The U.S. dollar is unwinding some of the gains that sent it to a 12-year high against the currencies of its trading partners after minutes of the Federal Open Market Committee’s October meeting signaled policy makers will take a shallow path as they raise rates as early as next month for the first time since 2006.
The Aussie is poised for back-to-back weekly advances, with traders paying the smallest premium on options to protect against weakness in the currency in more than a year even as iron ore, Australia’s chief export, dropped to a four-month low.
“Traders are pulling back from their long dollar trades for now, given speculation that the Fed’s tightening cycle may be more gradual than the market had previously priced,” said Imre Speizer, markets strategist at Westpac Banking Corp. in Auckland. “For now, the unwinding of positions built around the Fed tightening is dominating concerns about commodity weakness. I don’t think it will last.”
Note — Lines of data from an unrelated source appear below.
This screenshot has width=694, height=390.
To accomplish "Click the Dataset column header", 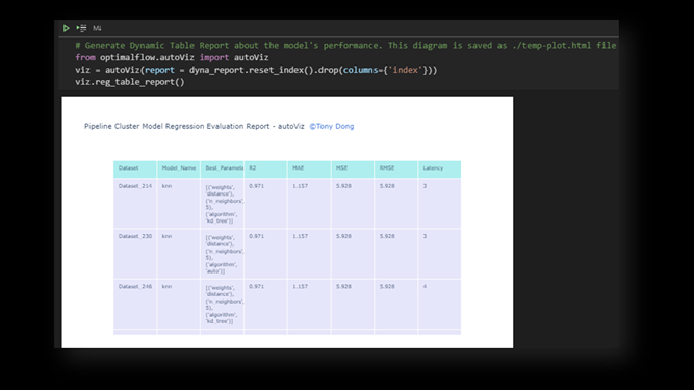I will coord(128,168).
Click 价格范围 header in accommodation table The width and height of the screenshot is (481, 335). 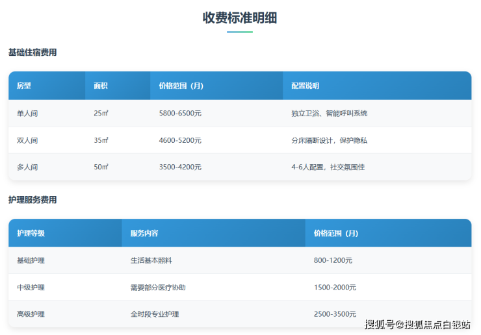coord(181,86)
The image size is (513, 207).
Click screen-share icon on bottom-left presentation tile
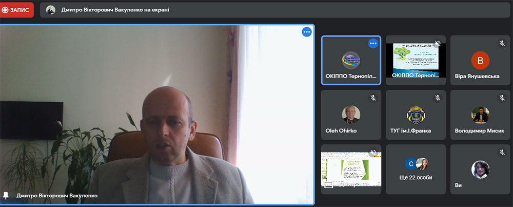[x=329, y=185]
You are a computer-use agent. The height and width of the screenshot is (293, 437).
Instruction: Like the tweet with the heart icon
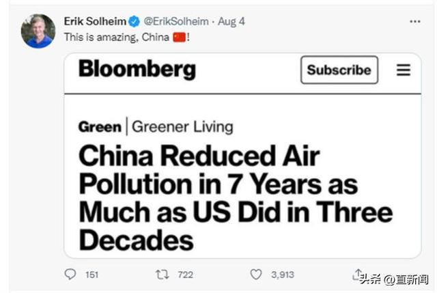click(x=256, y=275)
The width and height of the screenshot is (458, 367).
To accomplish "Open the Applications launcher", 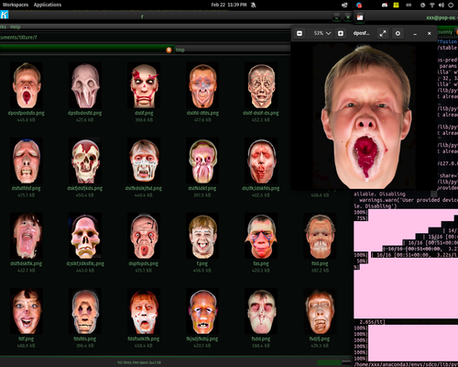I will 48,5.
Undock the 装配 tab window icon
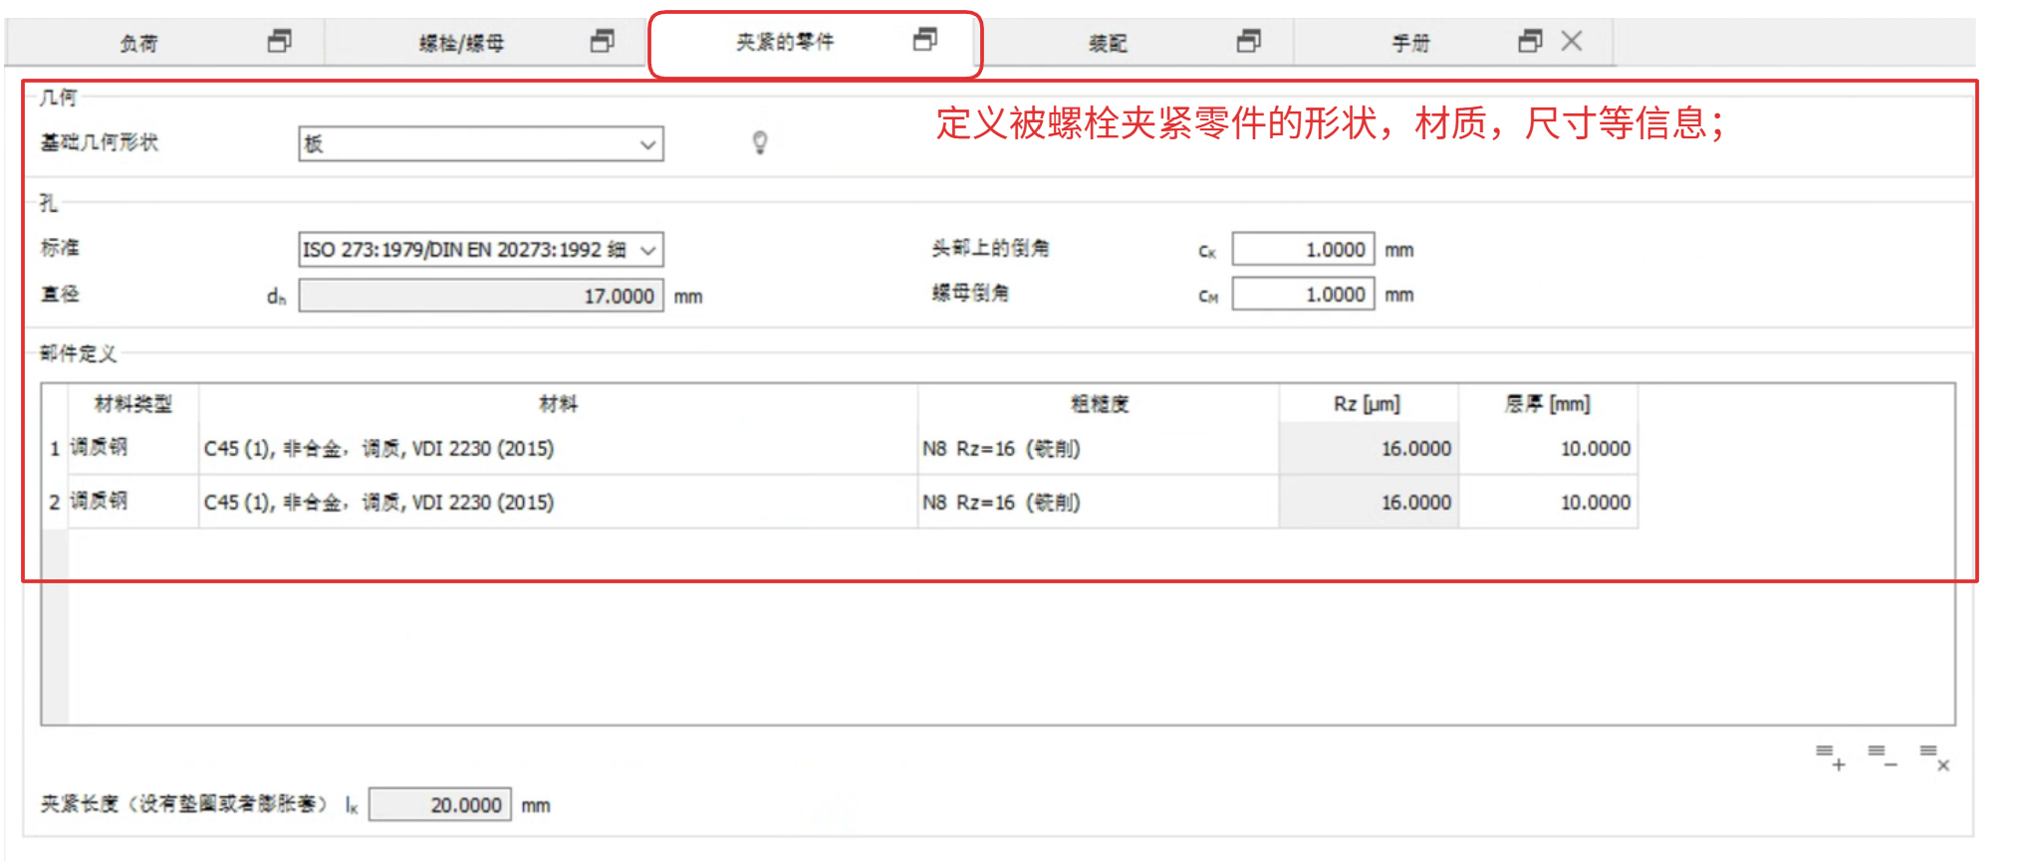 coord(1249,42)
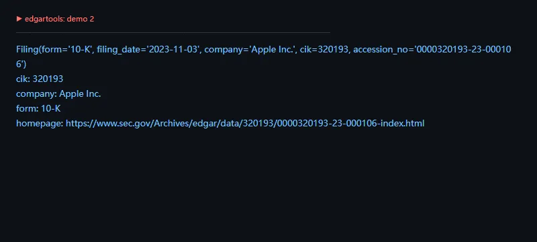Click the 'cik:' label on its own line

pos(23,79)
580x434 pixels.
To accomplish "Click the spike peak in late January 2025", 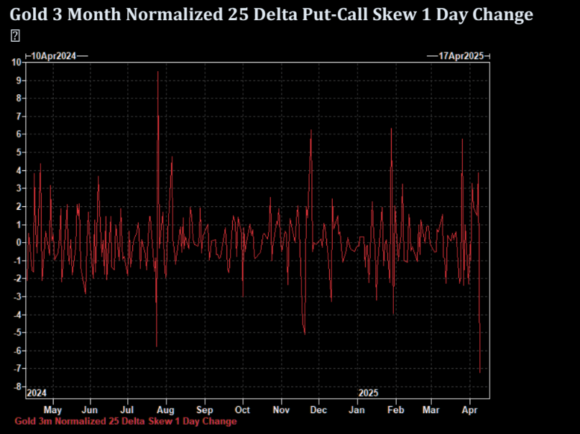I will coord(391,129).
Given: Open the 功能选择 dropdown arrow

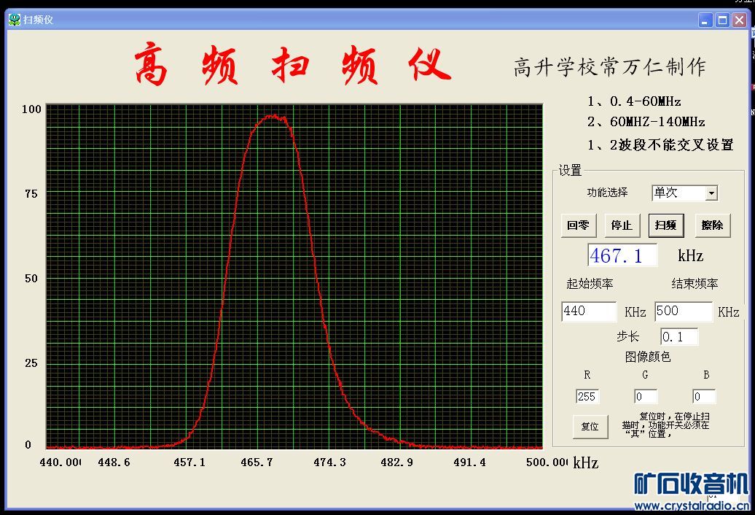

The Aussie traded at 71.99 U.S. cents as of 12:51 p.m. in Tokyo from 71.94 on Thursday, poised for a 1 percent advance this week. New Zealand’s dollar fetched 65.85 U.S. cents after climbing 1.5 percent to 65.66 in the previous session. The Bloomberg Dollar Spot Index, which tracks the greenback versus 10 peers, was little changed at 1,228.21 after declining 0.7 percent on Thursday, the biggest drop since Oct. 14.
The Fed’s Trade Weighted Broad Dollar index rose 9.2 percent this year to 121.5 as of last Friday, the most recent reading. That’s a level unseen since April 2003.
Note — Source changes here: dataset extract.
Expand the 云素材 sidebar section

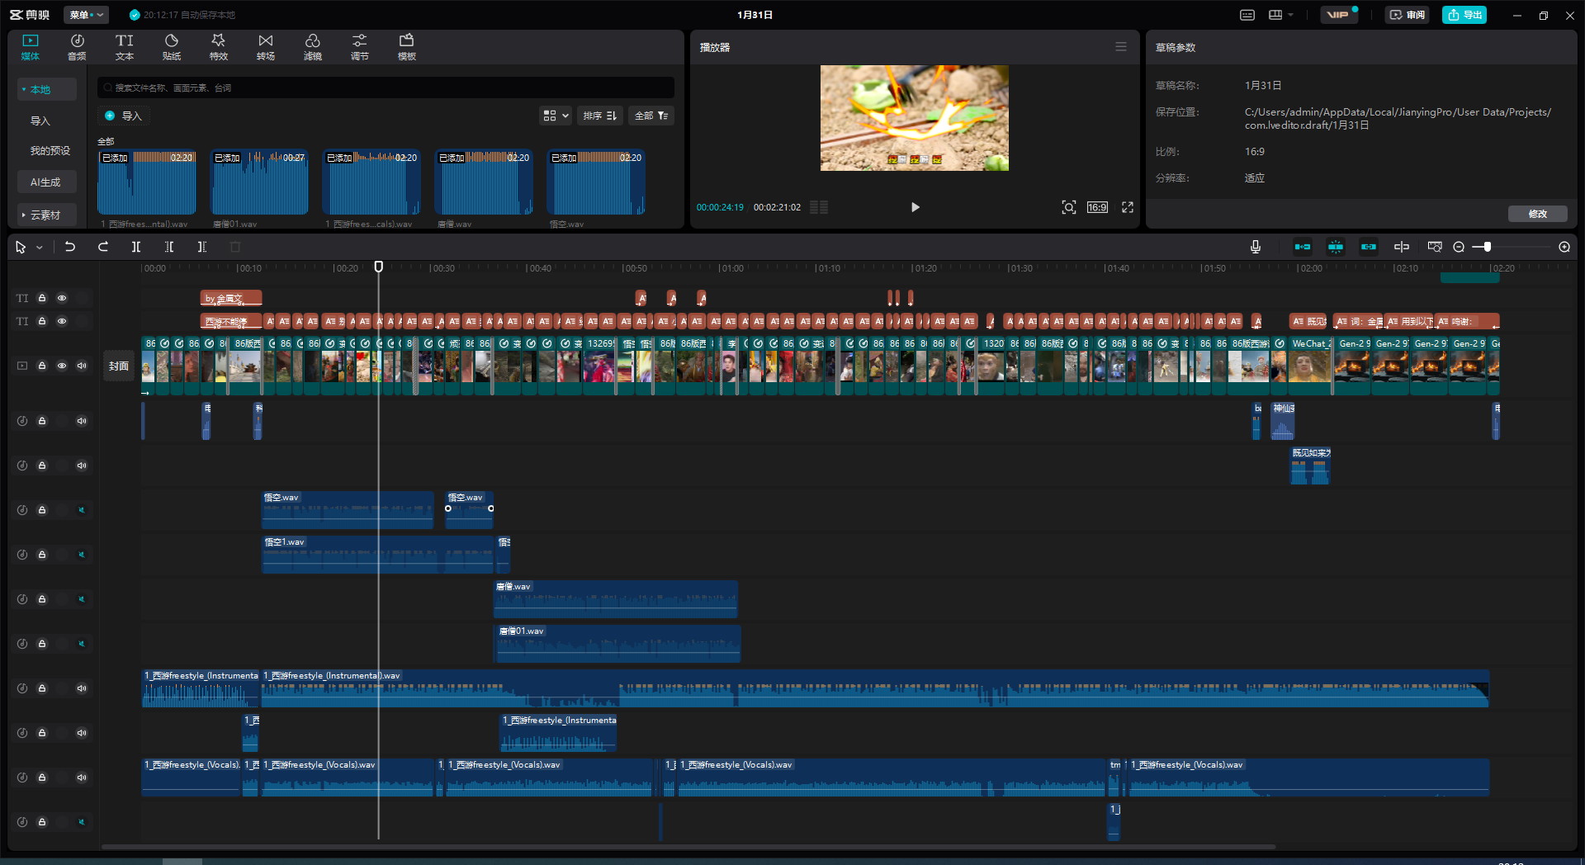pyautogui.click(x=45, y=215)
The Bloomberg Commodity Index has fallen 0.8 percent this week and is down 6.5 percent so far this month. The price of iron ore has dropped 5.6 percent since Nov. 13.
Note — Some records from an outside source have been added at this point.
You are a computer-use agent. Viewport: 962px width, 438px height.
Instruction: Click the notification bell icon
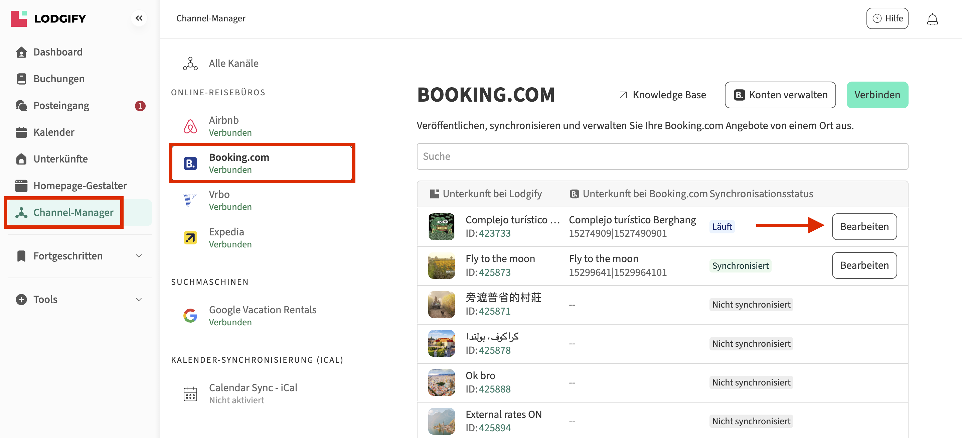(932, 19)
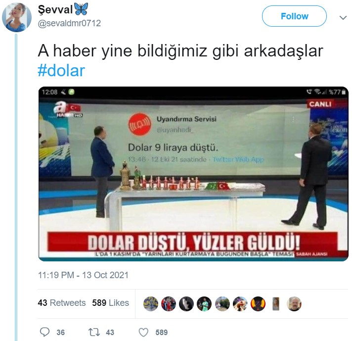
Task: Like the tweet with the heart icon
Action: click(x=144, y=332)
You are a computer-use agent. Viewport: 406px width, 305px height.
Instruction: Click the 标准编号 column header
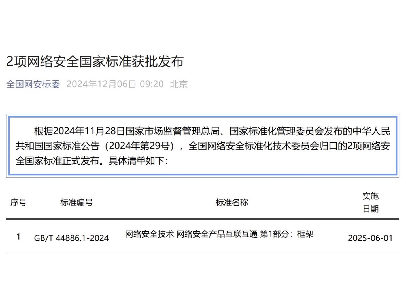pyautogui.click(x=76, y=202)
The greenback has climbed against all of its 16 major peers this year as a strengthening U.S. economy underpinned speculation that the Fed will raise interest rates at a time when many peers are cutting borrowing costs or carrying out asset purchases. The likelihood of higher rates by year-end is 68 percent, futures show. The calculation is based on the assumption that the effective fed funds rate will average 0.375 percent after the first increase.
The premium investors pay for the right to sell the Australian dollar against the greenback over contracts to buy reached 0.82 percentage points on Thursday, the least since July last year, according to one-month risk-reversal rates.
Yuji Saito, head of the foreign-exchange department at Credit Agricole SA in Tokyo, said there is no reason for commodities prices to gain. The OPEC members are unlikely to be able to raise prices while Iran faces a lift in sanctions and Chinese growth will likely be very moderate, he said. The attack in France is also expected to weigh on European growth, he said.
“There is no way these currencies will rise,” Saito said. “All it is, is the unwinding of excessive long positions in the dollar index. People want to take profits on dollar longs.”